In February last year, BNY Mellon announced the creation of a Digital Assets unit, and a month later, it announced it had selected Fireblocks as its technology partner for digital asset custody. Fireblocks has gone on to raise more than $1 billion in funding.
“We are at a point in the evolution of our industry where the digitization of assets is presenting new and exciting opportunities to a broad range of market participants,” said Roman Regelman, Head of Digital at BNY Mellon. “Our role as a custodian for USDC reserves supports the broader marketplace and brings value to clients, founded on our role at the intersection of trust and innovation.”
By choosing the biggest custodian bank, it ticks all the boxes for Circle, which is positioning itself as a quality stablecoin. This contrasts with the largest stablecoin, Tether, which has been fined by multiple regulators, including for misstating that the stablecoin was fully backed when it was not.

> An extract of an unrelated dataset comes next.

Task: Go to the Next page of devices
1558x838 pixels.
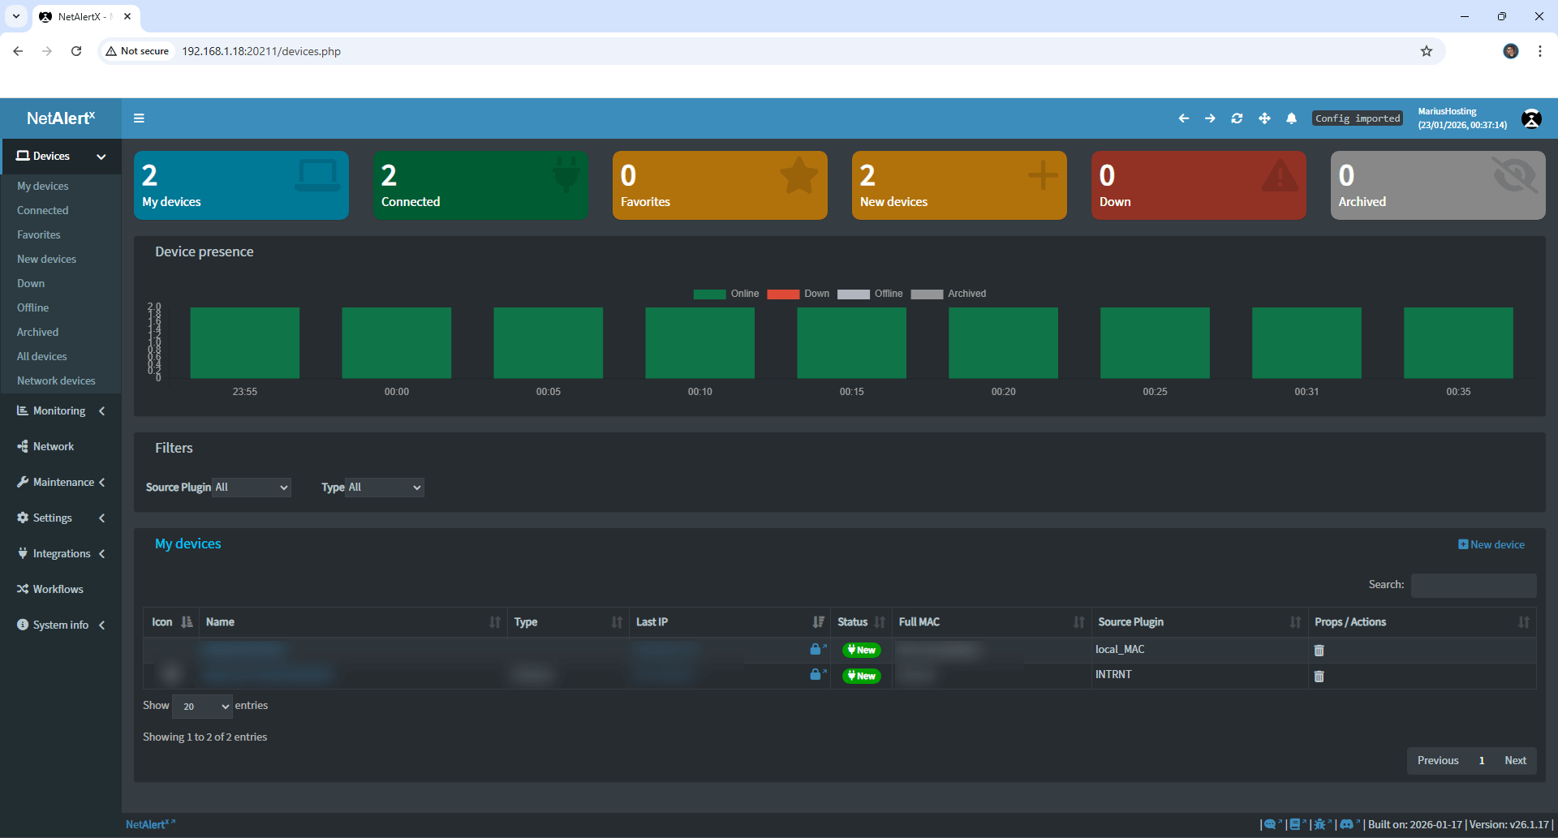Action: click(x=1514, y=760)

When Circle first shared the asset backing audits for the USDC stablecoin, there was some criticisms about including commercial paper. The company promptly changed the asset mix, limiting it to only bank balances and treasuries. Additionally, Circle is keen to become a bank.
It has a pending SPAC deal which values the company at $9 billion. An area where Circle could potentially cross swords with regulators is over one of its main business models. USDC has been heavily used by DeFi lending protocols and centralized cryptocurrency lenders. USDC stablecoin holders earn attractive interest rates by depositing their stablecoins which are lent to others against cryptocurrency collateral.
Rather than just letting others profit from these deals, more recently, Circle has looked to get involved in them. And the SEC considers most crypto lending as securities, as evidenced by its settlement with crypto lender BlockFi.